WHAT THE EXERCISE ASKS:
Copy only those lines which run from the line containing "Task: Click line number 9 in the gutter" to the end of the entries below, both inclusive, exactly as written and with no pictures.

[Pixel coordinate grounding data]
#####

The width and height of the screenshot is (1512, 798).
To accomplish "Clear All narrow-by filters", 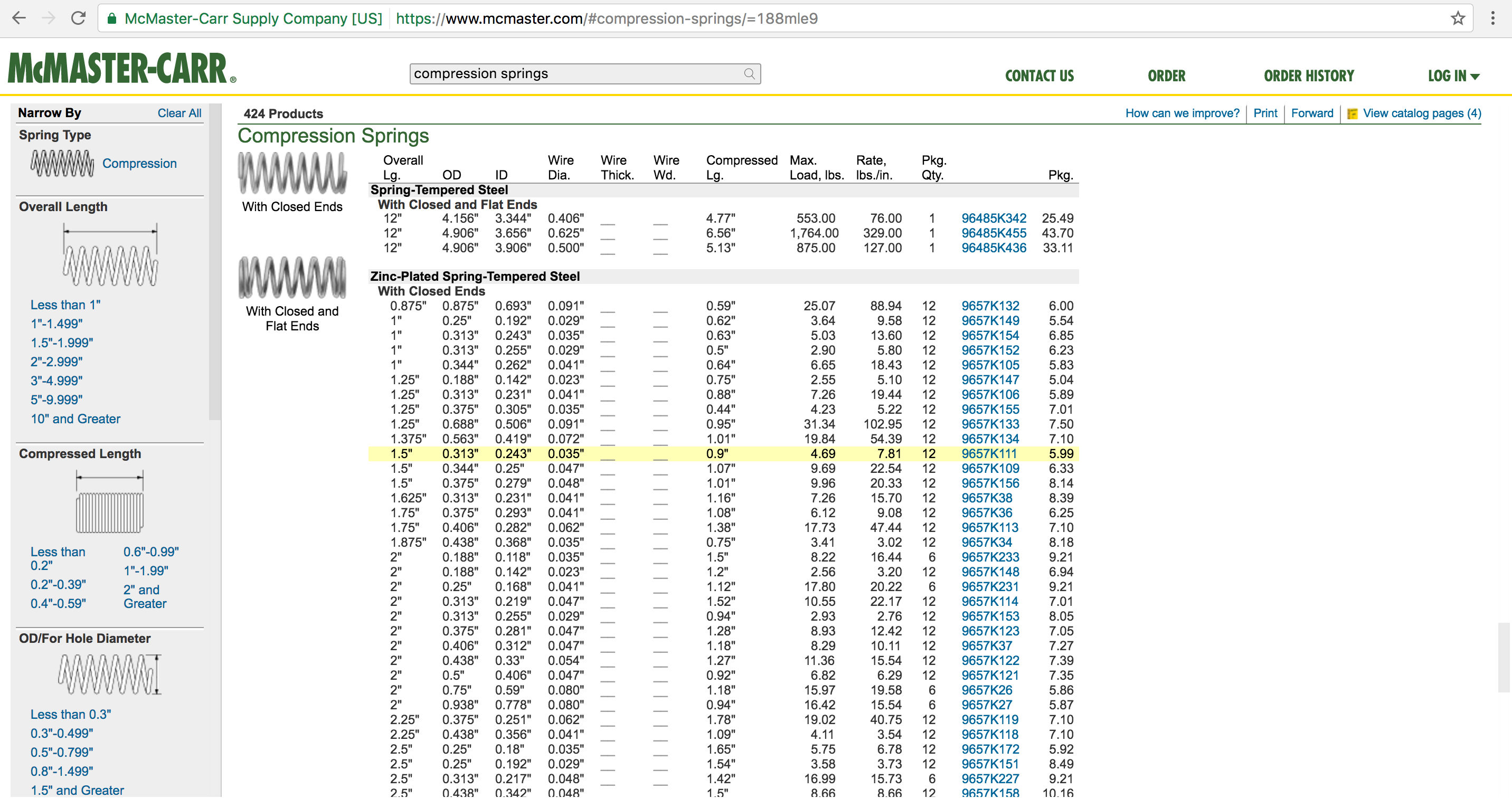I will pyautogui.click(x=179, y=113).
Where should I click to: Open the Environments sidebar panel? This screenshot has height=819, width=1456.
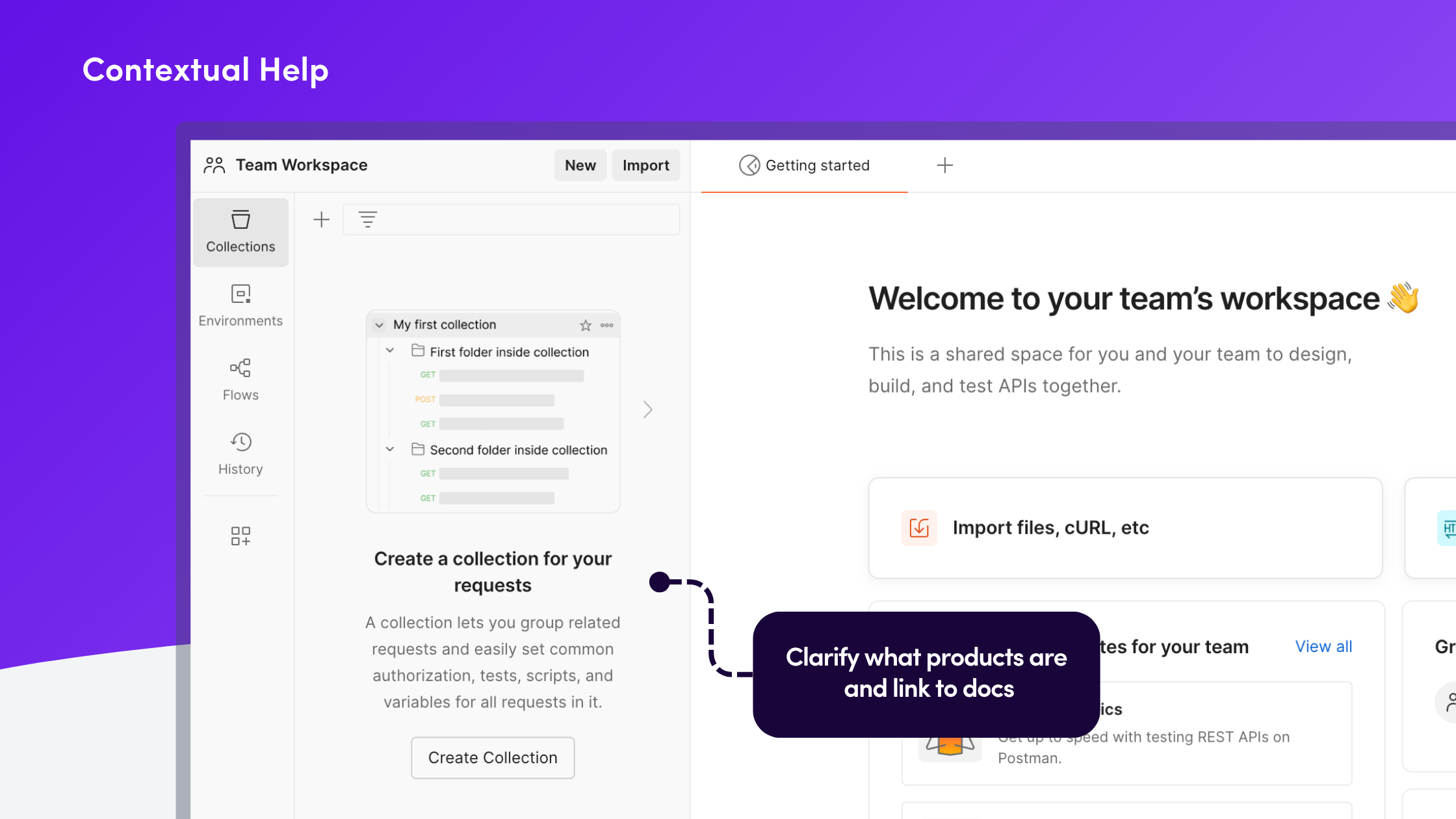click(x=240, y=306)
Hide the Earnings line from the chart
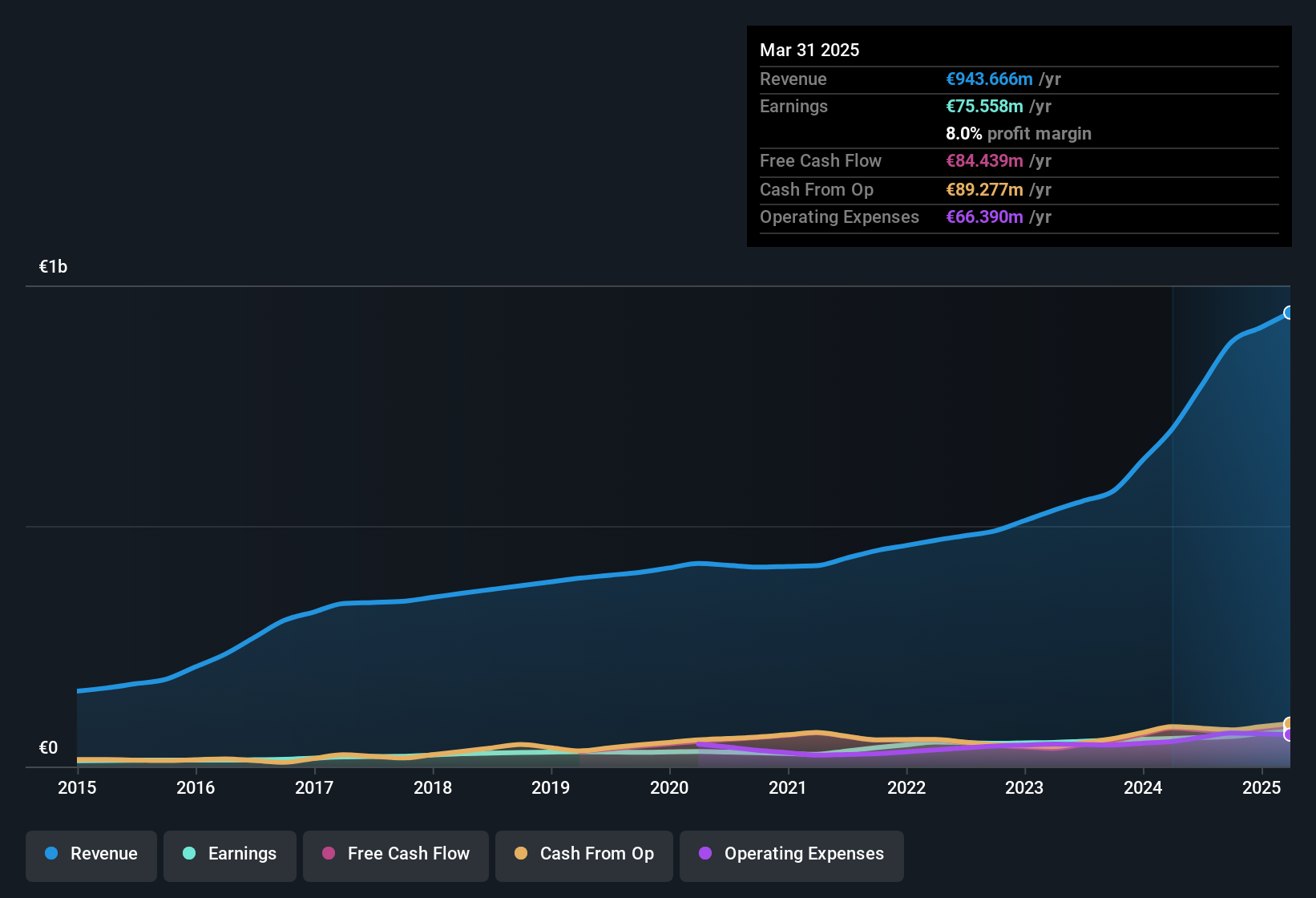 (230, 854)
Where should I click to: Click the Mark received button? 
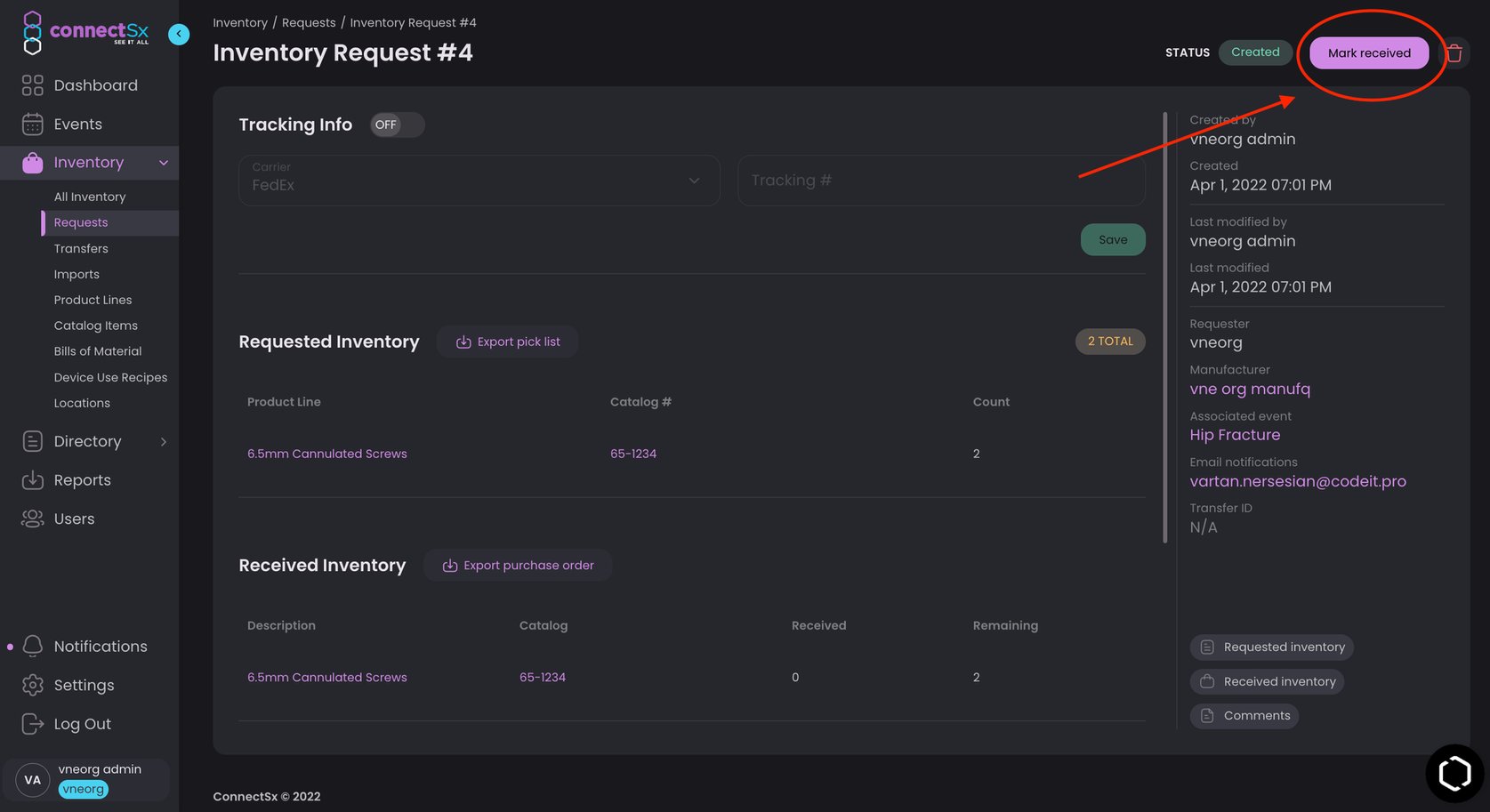click(1369, 52)
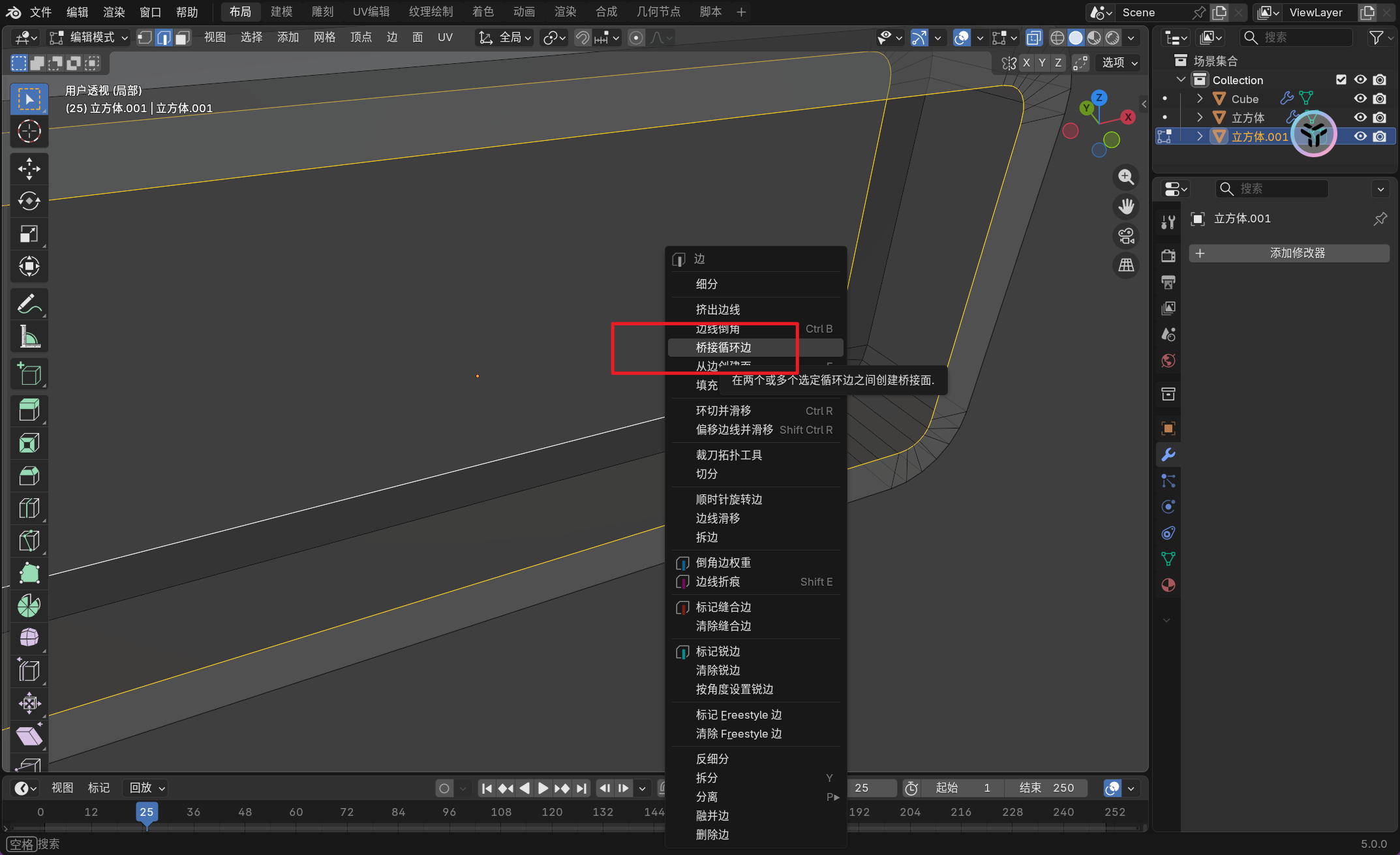Click 桥接循环边 in edge menu
The image size is (1400, 855).
723,348

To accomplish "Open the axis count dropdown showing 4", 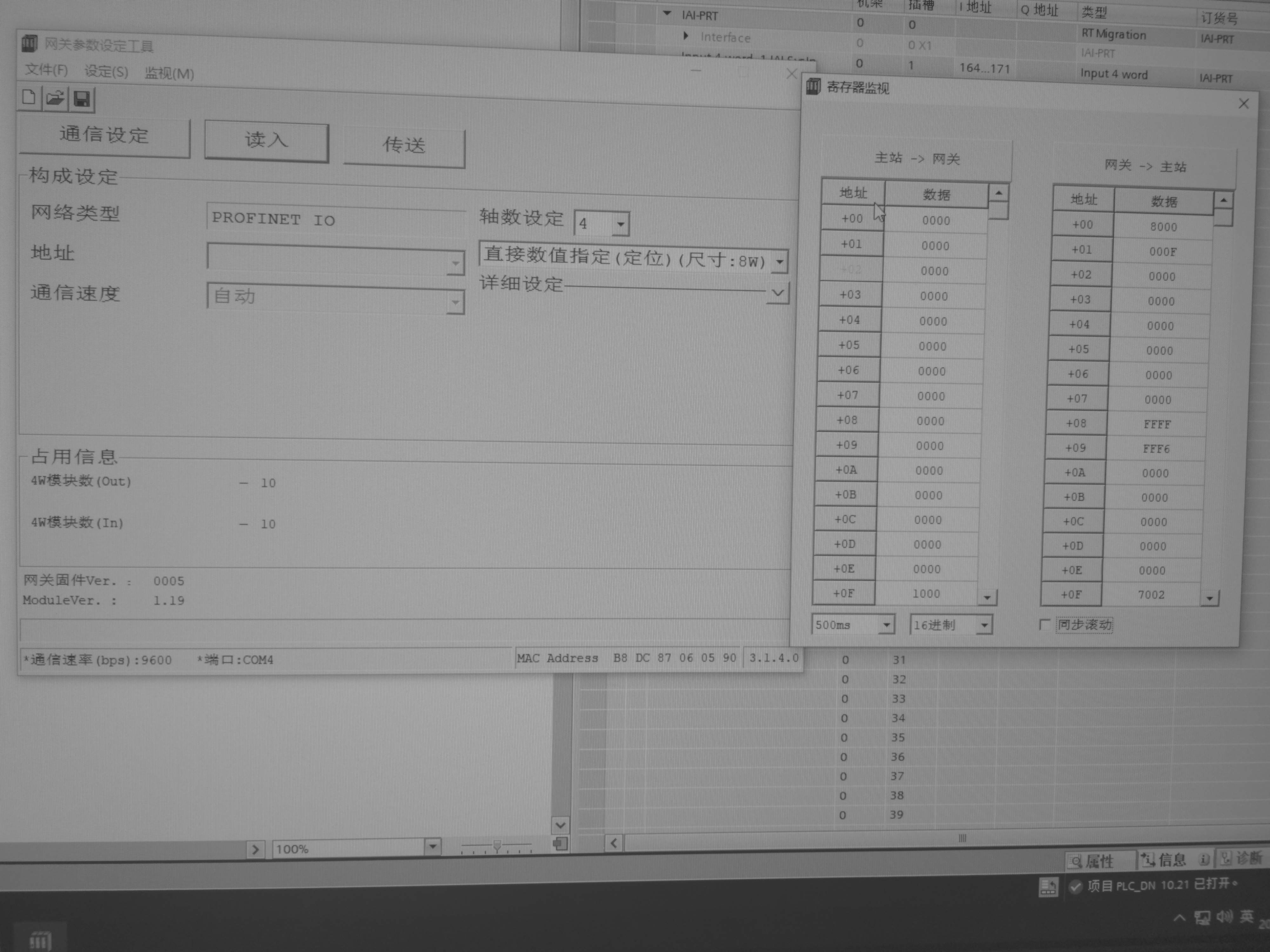I will (x=621, y=224).
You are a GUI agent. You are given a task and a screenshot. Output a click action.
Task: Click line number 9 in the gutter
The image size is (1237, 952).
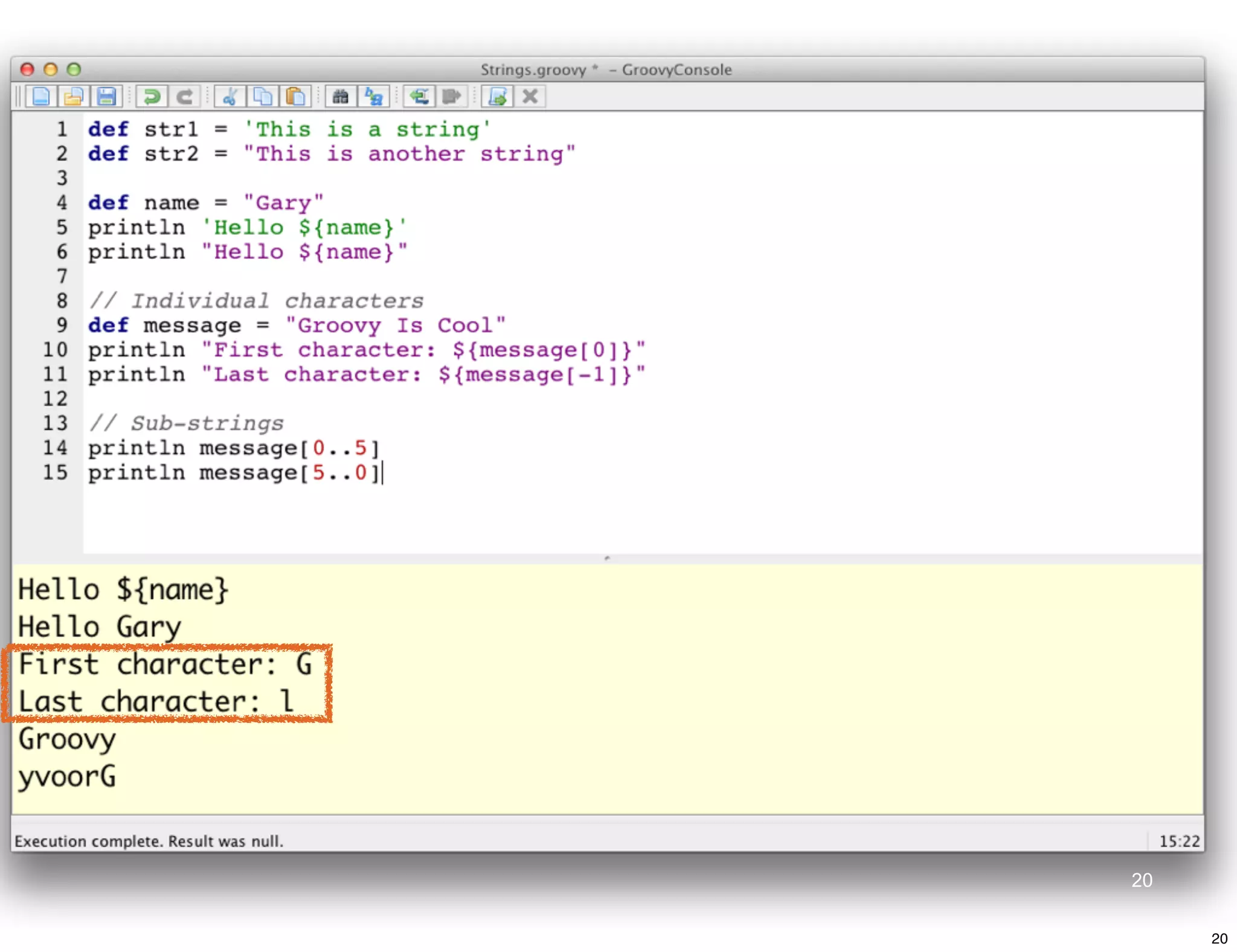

#####

OUTPUT FOR THIS EXERCISE:
Task: Click line number 9 in the gutter
The image size is (1237, 952).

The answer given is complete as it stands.